Il y aura dans L'édition complette que je veux absolument commencer à pâques, baucoup de changements à faire par ce qu'il y a des choses répétées. Il faudra même à ce que je crois, en ajoutant baucoup de pièces nouvelles, retrancher tout ce qui regarde Louis 14, par ce qu'ayant bientôt achevé l'histoire de son règne, vous pourez commencer à L'imprimer avant d'avoir fini L'édition de mes œuvres mélées. Cette histoire faitte sur d'excellens mémoires poura vous être de quelque utilité, et je suis charmé de faire le profit de ceux qui travaillent pour mon honneur. Mais il faudra plus de correction et d'exactitude qu'on n'en a eue dans votre précédente édition.
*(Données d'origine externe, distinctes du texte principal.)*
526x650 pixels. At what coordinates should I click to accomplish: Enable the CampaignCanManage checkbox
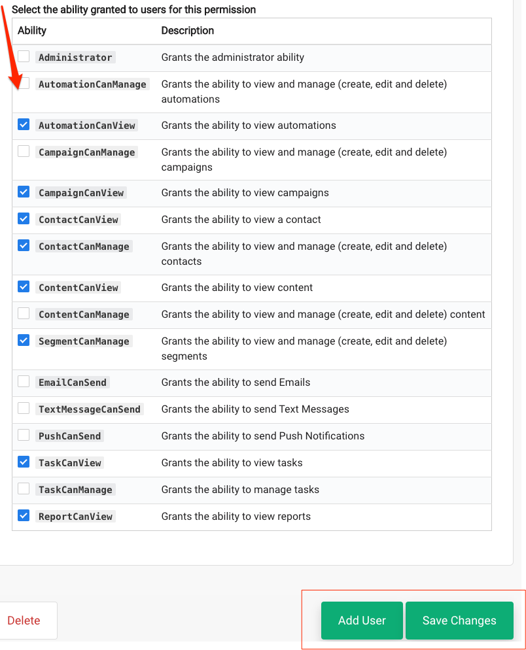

A l'égard des trois exemplaires que je vous ay adressez, je vous prie de me les faire relier magnifiquement afin que je les puisse présenter icy au roy et aux reines. Je suis dans la nécessité de partir les derniers jours d'octobre pour Paris. Ainsi vous voyez qu'il faut ne pas perdre un moment. Vous me donneriez une mortification très sensible si vous me priviez de l'honneur que je me suis promis de présenter ces trois exemplaires. Il n'y faut point d'armes, il faut seulement une très belle reliüre. Je vous demande avec la plus grande instance de me donner cette marque d'attention. Je vous embrasse et suis tout à vous.

Voltaire
chambellan du roy de Prusse

Avant de recevoir votre lettre, je vous avois écrit et vous avez dû recevoir un paquet au quel je vous prie d'avoir égard.

Je vous prie instamment d'ajouter à l'envoy des trois exemplaires corrigez et reliez, quatre autres exemplaires en feuilles. J'attends cet envoy avec la plus grande impatience.

Ayez aussi la bonté de m'envoyer votre catalogue des livres que vous avez, afin que vous puissiez fournir une bibliothèque à Berlin.